Pablo cuenta que, “cuando me llamaron a coordinar los interpretes del Festival de Teatro, como era profesor, no le presté mayor interés a ese paréntesis de mi vida docente, yo pensé que si lograba que en salones de 80 personas casi adolescentes, primer semestre, segundo, en la CUN, donde tuve mi primer trabajo, conseguía que hicieran silencio y los cautivaba como audiencia, podía hacer lo mismo en el departamento de intérpretes del Festival de Teatro que, cuando yo lo asumí, contaba con 37 personas, y cuando lo dejé para pasar al Festival de Cine, eran 116”.

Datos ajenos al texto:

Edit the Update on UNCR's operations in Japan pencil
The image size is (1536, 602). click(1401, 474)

Cuenta Pablo Velásquez que para ese entonces, aunque era un hombre desconocido en el medio de los artistas nacionales, pero ya se había codeado con artistas internacionales en su Escuela de Bellas Artes de Nantes y en París, al ver por primera vez a Fanny Mikey y al encontrarse con el maestro Enrique Grau, fundador del Festival de Cine de Bogotá y saludarlos de la mano, al verse de verdad por primera vez con las personas que había visto en televisión y en las revistas de su mamá, fue muy emocionante y a pesar de haberse puesto muy nervioso, fue lo que le permitió decirse que tenía que hacer gestión cultural.

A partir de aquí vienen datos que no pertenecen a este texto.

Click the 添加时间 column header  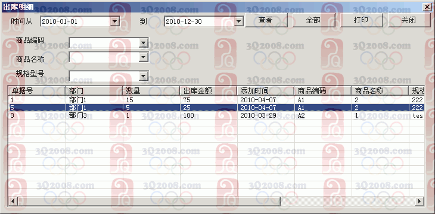point(266,91)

Descubrió su don, y que podía ser un líder, que él también podía hipnotizar a su público, les podía vender una idea, los podía motivar. Por ello, Pablo manifiesta que: “la gerencia es motivar al otro para que se desempeñe bien y sea un piñón de un gran engranaje, el festival que permite que todos puedan soñar, ver otros mundos”.

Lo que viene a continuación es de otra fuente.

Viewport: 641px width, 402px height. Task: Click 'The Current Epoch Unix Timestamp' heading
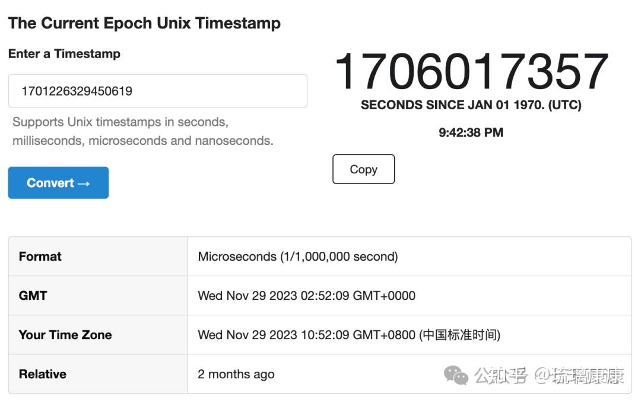click(144, 23)
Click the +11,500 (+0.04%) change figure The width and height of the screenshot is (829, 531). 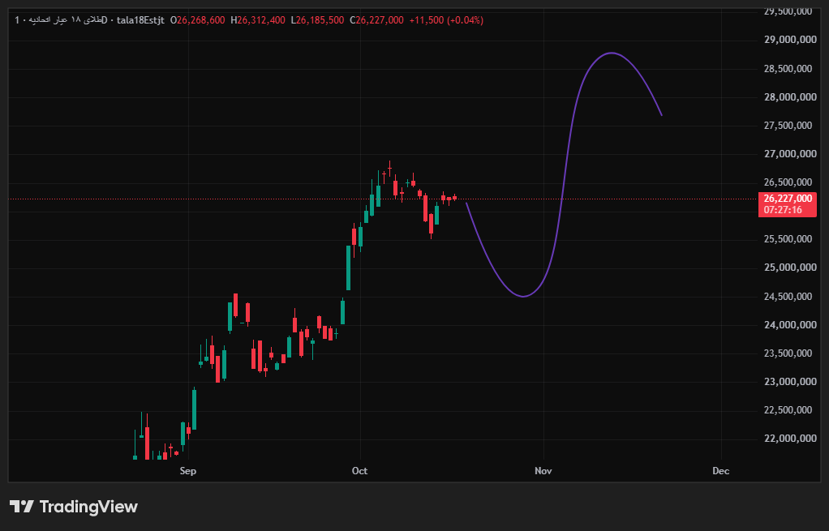tap(446, 20)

Abandonó la docencia y transformó los festivales en los que ha participado en los procesos más organizados que hacen que quienes trabajen allí, no solo amen su oficio, sino que hagan feliz a quienes comparten con ellos la atención que todos les brindan.

Recuerda Pablo que cuando empezó a producir el Festival de Cine de Bogotá, las películas llegaban en latas que protegían a las cintas: “cada película tiene siete latas, y teníamos un camión lleno de latas de cine marcadas: película ´tal´, rollo 1 rollo 2 rollo 3 etcétera. Hoy por hoy, las películas que se ven en cine, gracias a internet, se ven a través de un link, las latas desaparecieron, el formato evolucionó y pasamos de un camión lleno de latas, a prender un computador y pasar una película a un teatro lleno de espectadores dando enter a un link”.

Todos los que han trabajado con él, en los festivales que él produce, resaltan que siempre está sonriéndole al público y a su equipo de trabajo, así como contesta el teléfono calmadamente, por mal que la situación esté.

Hoy, en la celebración de su reconocimiento, pide que le pongan vallenatos, porque es lo único que ha escuchado desde que tiene memoria, dice que: “cuando era pequeño, las letras de esas canciones eran tan hermosas que hacían que el costeño hablara bonito, porque el vallenato viejo tiene palabras muy bonitos, escampar por ejemplo. Pero eso ya se perdió. Añoro las conversaciones con los campesinos de entonces, quienes tenían sonoridad en sus palabras. Para que me entienda: mi soundtrack, la banda sonora de la película de mi vida, es un vallenato siempre”.